Using Cuation with Email Attachments
Some of the characteristics that make email attachments convenient and populare are also the ones that make them a common tool for attackers.
- Email is easily circulated- Forwarding email is so simple that viruses can quickly infect many machines. Most viruses don't even require users to forward the email- they scan a users' computer for email addresses and automatically send the infected message to all of the addresses they find. Attackers take advantage of the reality that most users will automatically trust and open any message that comes from someone they know.
- Email programs try to address all users' needs- Almost any type of file can be attached to an email message, so email programs ahve the option to automatically download email attachments, which immediately exposes your computer to any viruses within the attachment.
- Email programs offer many "user-friendly" features- Some email programs have the option to automatically download email attachments, which immediatly exposes your computer to any viruses within the attachments.
What steps can you take to protect yourself and others in your address book?
- Be wary of unsolicited attachments, even from people you know- Just because an email message looks like it came from your mom, grandma, or boss doesn't mean that it did. Many viruses can "spoof" the return address, make it look like the message came from someone else. If you can, check with the person who supposeldy sent the message to make sure it's legitimate before opening any attachments. This includes email messages that appear to be from your ISP or software vendor and claim to include patches or anti-virus software. ISPs and software vendors do not send patches or software in email.

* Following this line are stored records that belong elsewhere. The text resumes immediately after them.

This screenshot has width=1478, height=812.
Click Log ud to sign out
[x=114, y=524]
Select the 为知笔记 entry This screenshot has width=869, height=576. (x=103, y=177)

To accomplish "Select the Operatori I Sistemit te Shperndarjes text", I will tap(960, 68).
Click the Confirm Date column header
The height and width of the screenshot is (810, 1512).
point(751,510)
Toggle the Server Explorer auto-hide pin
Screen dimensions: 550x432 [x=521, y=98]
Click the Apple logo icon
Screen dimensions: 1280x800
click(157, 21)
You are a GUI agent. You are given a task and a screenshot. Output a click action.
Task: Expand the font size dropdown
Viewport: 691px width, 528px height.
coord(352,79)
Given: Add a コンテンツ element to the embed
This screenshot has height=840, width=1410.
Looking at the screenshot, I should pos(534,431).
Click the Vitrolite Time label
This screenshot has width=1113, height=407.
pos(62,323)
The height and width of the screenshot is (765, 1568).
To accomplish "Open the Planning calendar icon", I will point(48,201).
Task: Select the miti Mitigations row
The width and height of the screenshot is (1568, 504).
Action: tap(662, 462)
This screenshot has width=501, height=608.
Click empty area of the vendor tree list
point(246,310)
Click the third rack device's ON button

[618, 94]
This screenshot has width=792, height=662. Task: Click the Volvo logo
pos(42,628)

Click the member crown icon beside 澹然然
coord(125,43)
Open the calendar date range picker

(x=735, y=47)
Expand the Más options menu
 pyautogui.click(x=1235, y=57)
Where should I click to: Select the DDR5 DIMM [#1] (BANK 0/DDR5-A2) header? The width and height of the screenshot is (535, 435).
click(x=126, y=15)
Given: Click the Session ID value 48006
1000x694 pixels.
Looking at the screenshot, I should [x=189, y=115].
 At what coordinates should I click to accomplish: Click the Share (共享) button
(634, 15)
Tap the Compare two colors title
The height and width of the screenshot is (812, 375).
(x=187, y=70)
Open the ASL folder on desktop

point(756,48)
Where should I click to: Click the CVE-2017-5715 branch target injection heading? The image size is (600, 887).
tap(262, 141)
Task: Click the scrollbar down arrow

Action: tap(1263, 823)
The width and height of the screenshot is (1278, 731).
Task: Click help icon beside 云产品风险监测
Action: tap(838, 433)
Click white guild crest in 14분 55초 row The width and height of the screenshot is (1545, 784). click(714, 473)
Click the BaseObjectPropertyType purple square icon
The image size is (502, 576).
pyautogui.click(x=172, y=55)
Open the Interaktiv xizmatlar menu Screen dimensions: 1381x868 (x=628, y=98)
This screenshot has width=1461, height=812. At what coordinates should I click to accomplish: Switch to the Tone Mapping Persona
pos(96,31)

- Keep software up to date- install software patches so that attackers can't take advantage of known problems or vulnerabilities. Many operating systems offer automatic updates. If this option is available, you should enable it.
- Trust your instincts- if an email or email attachment seems suspicious, don't open it, even if your anti-virus software indicates that the message is clean. Attackers are constantly releasing new viruses, and the anti-virus software might not have the signature. At the very least, contact the person who supposedly sent the message to make sure it's legitimate before you open the attachment. However, especially in the case of forwards, even messages sent by a legitimate sender might contain a virus. If something about the email or the attachment makes you uncomfortable, there may be a good reason. Don't let your curiousity put your computer at risk.
- Save and scan any attachments before opening them- If you have to open an attachment before you can verify the source, take the following steps:
- Be sure the signatures in your anti-virus software are up to date.
- Save the file to your computer or a disk.
- Manually scan the file using your anti-virus software.
- if the file is clean and doesn't seem suspicious, go ahead andn open it.
- Turn off the option to automatically download attachments- To simplify the process of reading email, many email programs offer the feature to automatically download attachments. Check your settings to see if your software offers the option, and make sure to disable it.
- Consider creating separate accounts on your computer- Most operating systems give you the option of creating multiple user accounts with different privileges. Consider reading your email on an account with restricted privileges. Some viruses need "administrator" privileges to infect a computer.
- Apply additional security practices- You may be able to filter certain types of attachments trhough your email software or firewall.